▸ **Directions for this task**
Resume the passage on dialogue games and boundary objects, picking up after its final sentence.

▸ **Page extract**

== Segment start ==

Another area of common purpose, although manifested in different forms, is the use of boundary objects—2- or 3-dimensional representations with which dialogue can be facilitated—with iterative play to stimulate and structure dialogue. As described above, YSM is such an iterative, structured, multiplayer format used to address adaptive governance. The author has also developed several different group game formats for the purpose of stimulating dialogue among different stakeholder groups and using the interactions to understand and facilitate change processes.

One example is a mobile exhibition in Baden-Württemberg, Germany designed by the author and Professor Ortwin Renn, which includes an energy transition (Energiewende) game. The energy transition game (Li et al. 2015) combines electronic displays, which present the player with household tasks to perform that require energy in the 5 min game (representing a virtual week). The unique feature with consequences that stimulate questions from the players is that the combined power demand of all the player households is supplied by a mix of renewable and coal-fired power plants represented by a hand-cranked generator operated by one of the players. If there is no coordination of energy use, the result is that the person supplying the power is unable to meet the demand and a “blackout” occurs, intentionally leading to discussion of how to change strategies to avoid such high peak demands.

Another example developed by the author with Professor Vittorio Loreto and colleagues in the Kreyon projectFootnote 6 at the University of Rome is a game that uses landscapes constructed with LEGO blocks and an augmented reality system to illustrate in a simple manner the consequences—often unintended or unanticipated—of making decisions and taking actions in complex systems. The augmented reality consists of a video camera (analogous to a satellite system) that projects information in a graphical display indicating total CO2 output of the landscape, water flow and water quality (if there is a river in the landscape), energy demand, air pollution, and so on.Footnote 7

4 Conclusion

Four ideas stand out for me from my experiences in Chizu and Kumamoto.

  1. 1.

== Segment end ==

▸ **Records shown**

== Segment start ==

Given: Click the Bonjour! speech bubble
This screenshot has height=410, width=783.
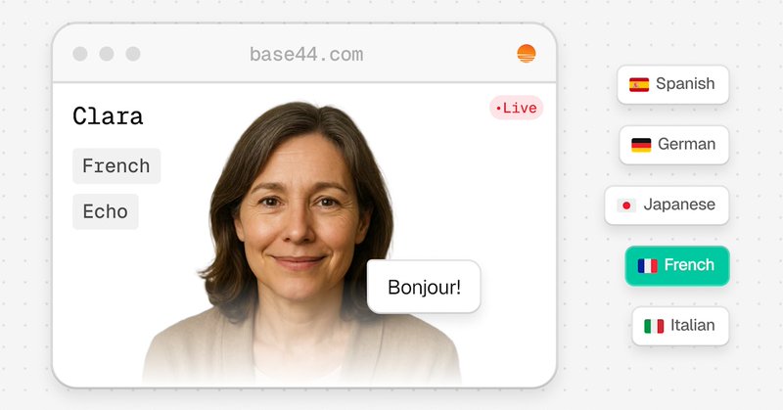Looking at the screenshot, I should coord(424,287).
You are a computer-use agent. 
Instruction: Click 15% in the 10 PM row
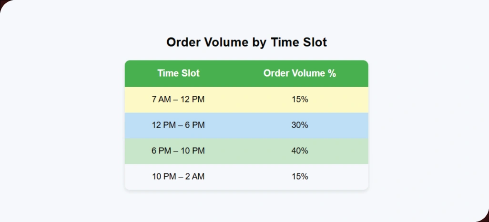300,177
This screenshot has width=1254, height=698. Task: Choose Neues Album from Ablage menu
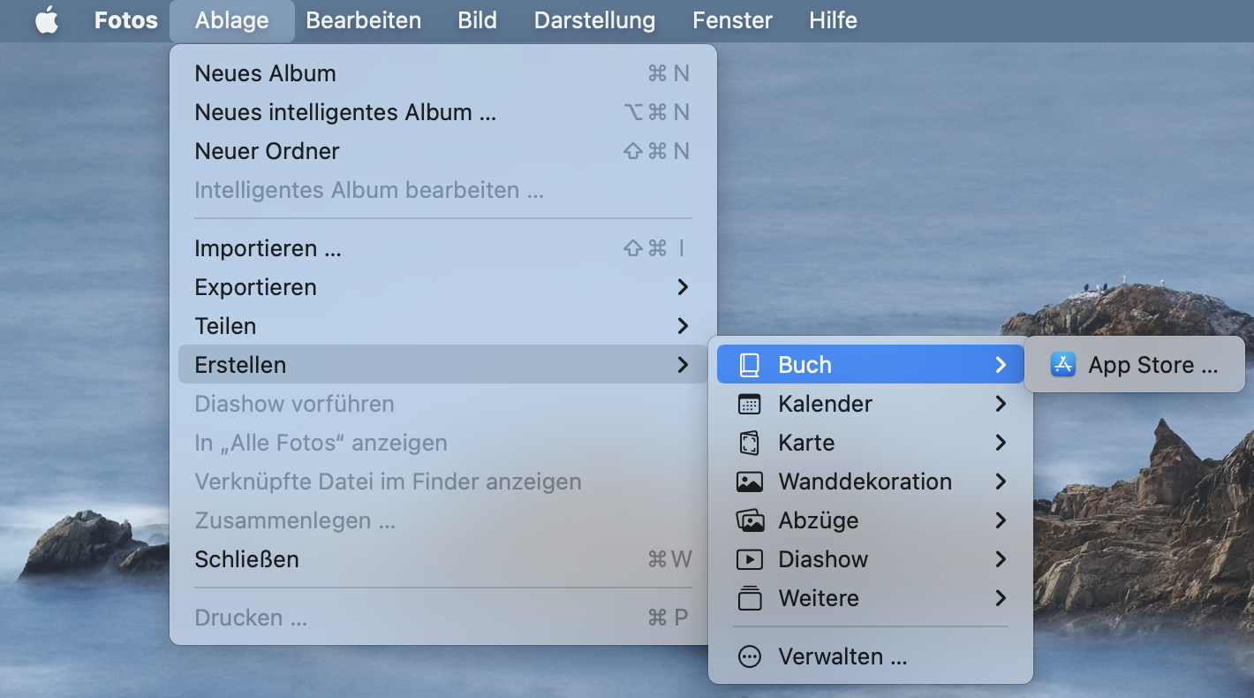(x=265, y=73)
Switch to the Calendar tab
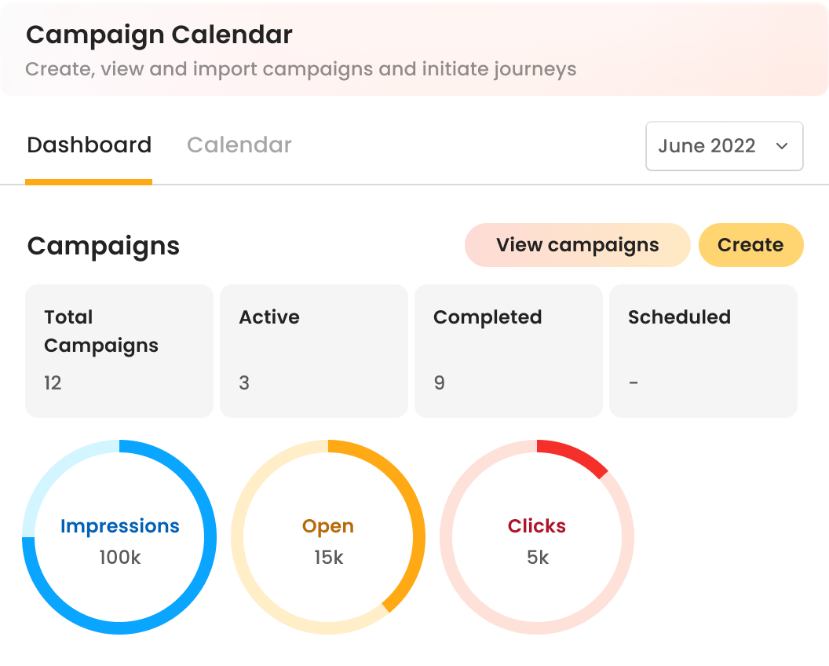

== Segment end ==
== Segment start ==

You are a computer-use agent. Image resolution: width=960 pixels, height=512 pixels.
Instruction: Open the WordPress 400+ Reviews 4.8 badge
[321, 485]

== Segment end ==
== Segment start ==

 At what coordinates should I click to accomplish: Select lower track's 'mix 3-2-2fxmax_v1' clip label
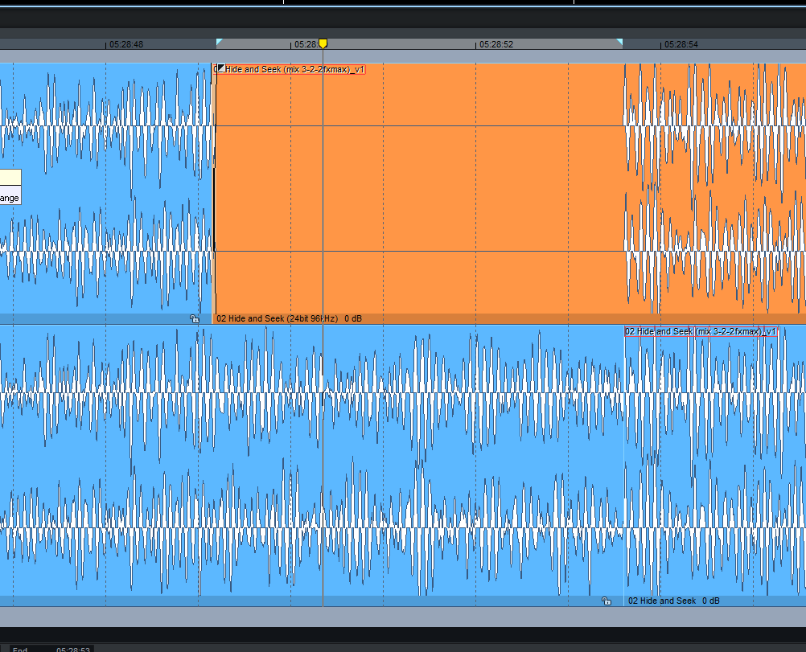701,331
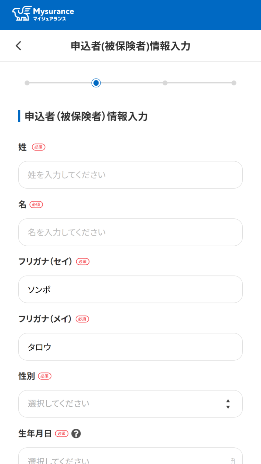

== Segment end ==

▸ **Result of the task**
    The importance of establishing and sharing common spaces or venues for creative social dialogues. These are spaces in which all members of the community can feel welcome and comfortable;

  2. 2.

    The willingness of members of the community to take the time and invest the patience to allow the community to undergo an iterative, on-going process that builds capacity for attending to a variety of community issues, including regrouping, redesigning, and rebuilding together in the aftermath of disasters or devising measures to reduce sources of long-term stress;

  3. 3.

    The importance of local champions and trusted facilitator(s) from within or beyond the community; and

  4. 4.

    The important benefits that certain boundary objects provide is to make issues and concepts more concrete, accessible, and visible to all present, thus helping to catalyze more constructive dialogues. The boundary object can be a symbol or model that embodies concepts and information in a form that stimulates creative thinking and testing of ideas by the members of the community affected by or influential in the conditions being addressed.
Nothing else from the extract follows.